Serbia Increases Its Allure For Foreign Investors

Foreign investors committed funds to 77 greenfield projects in Serbia last year, up from 57 in 2015.


Although the West Balkans are not part of the European Union, these countries enjoy access to EU markets and are becoming more attractive to international investors, according to a 2016 global performance index for greenfield foreign direct investment (FDI) released by fDi Intelligence, an FT data division.

The index measures the attractivness of countries as destinations for greenfield FDI relative to the size of their GDP. Serbia took pole position displacing Vietnam, index leader for the two previous years. Macedonia rose to third place. The only other European country in the top 10 was Lithuania.  

“The West Balkan region has seen an upturn in the last couple of years, with growth rates now around 3% on average,” observes Peter Sanfey, deputy director for country economics and policy at the European Bank for Reconstruction and Development (EBRD).

In May, the EBRD forecast that Serbia’s GDP would grow by 2.9% this year and Macedonia’s by 2.4%, with both economies accelerating to GDP growth of 3% next year.
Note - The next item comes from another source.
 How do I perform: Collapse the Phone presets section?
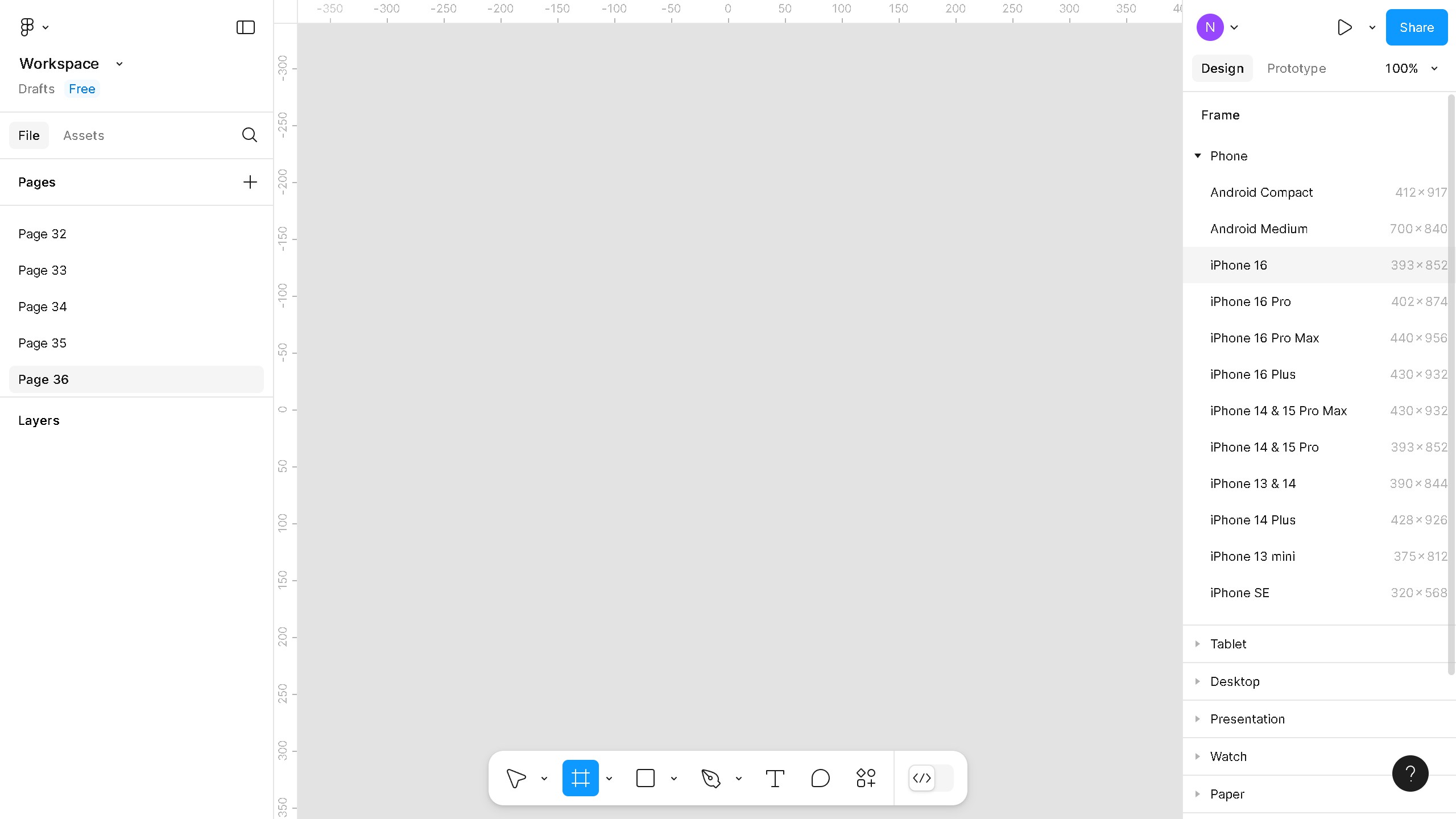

Foreign investors committed funds to 77 greenfield projects in Serbia last year, up from 57 in 2015. More than half of those projects were in manufacturing sectors like automotive and electronic components, with international companies choosing Serbia more as a “value-chain destination,” or a platform for exporting, rather than for the attractions of its domestic market. 

Serbia emerged from a deep recession in 2016, so the methodology derived from Unctad—the United Nation’s trade and development body—of comparing the amount of greenfield FDI with a country’s overall GDP may have had a flattering effect in this case. As Sanfey points out: “The scale of today’s FDI isn’t huge, especially when compared to the wave of privatizations before the financial crisis.”
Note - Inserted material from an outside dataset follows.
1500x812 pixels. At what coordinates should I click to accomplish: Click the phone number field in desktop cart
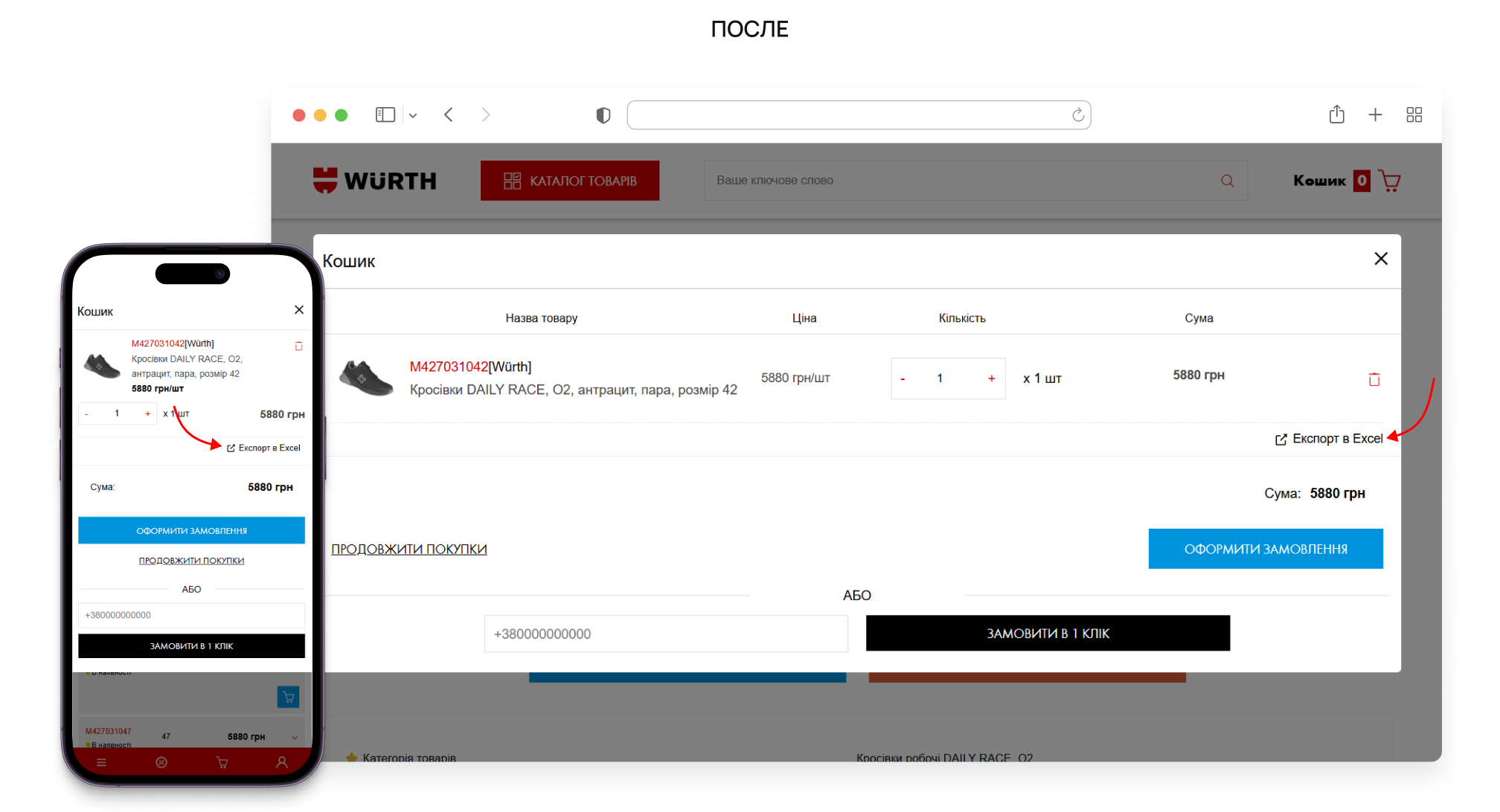coord(665,634)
One of the main attractions of greenfield FDI is low factory labor costs, which are now roughly half those in nearby Hungary or Turkey.
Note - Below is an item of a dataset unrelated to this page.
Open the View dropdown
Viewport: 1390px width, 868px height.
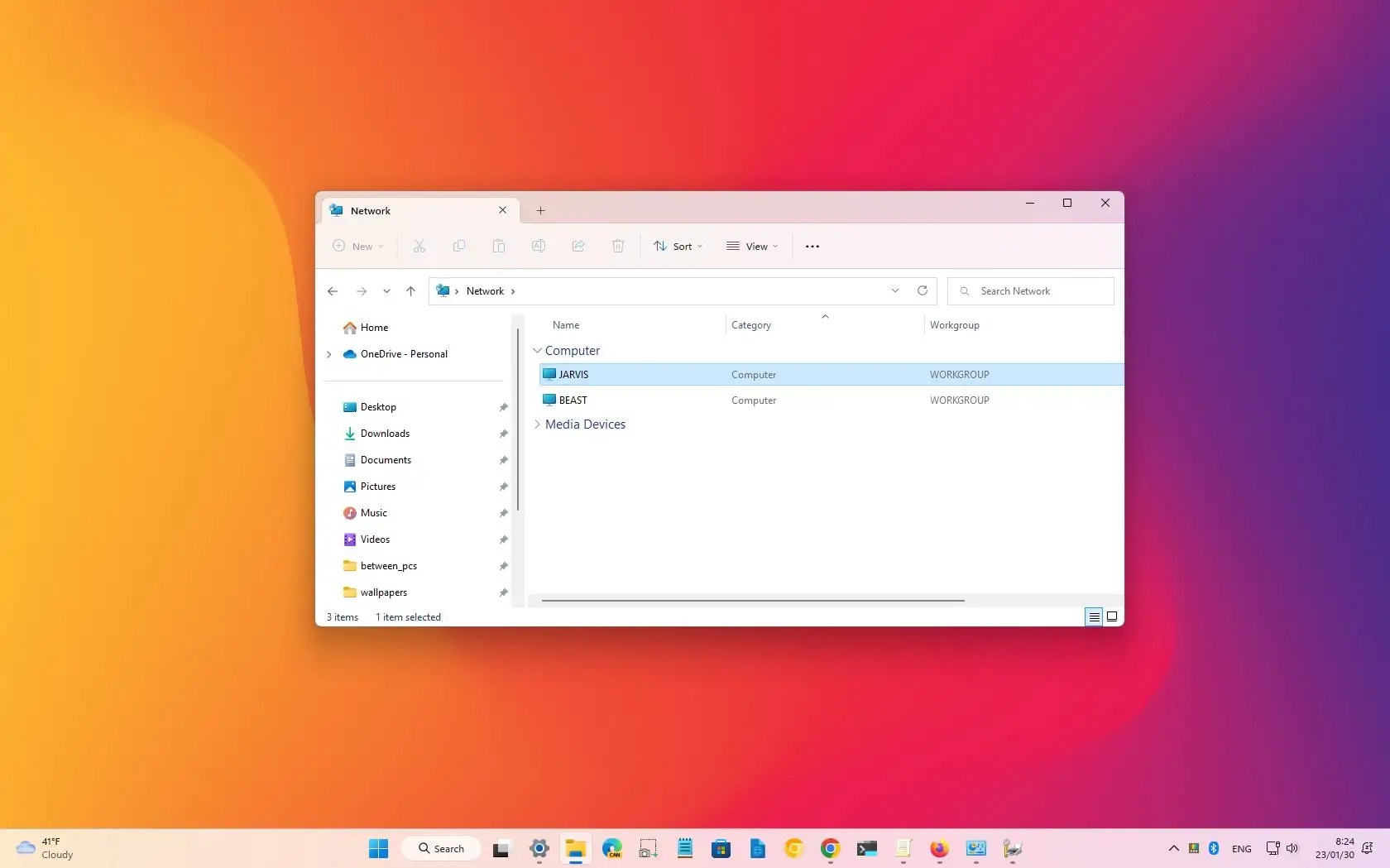click(x=751, y=246)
But the key to most FDI decisions is the ability to export to European markets. “With the EU as its main market, having tariff-free access is crucial,” says Sanfey.

The EBRD is also helping promote regional integration and closer political cooperation through its biennial Western Balkan Investment Summit initiative.  “The region is becoming of interest to global investment,” says Sanfey. “China is active in infrastructure, Turkey is increasingly important and the Gulf countries are also investing, especially in Serbia.”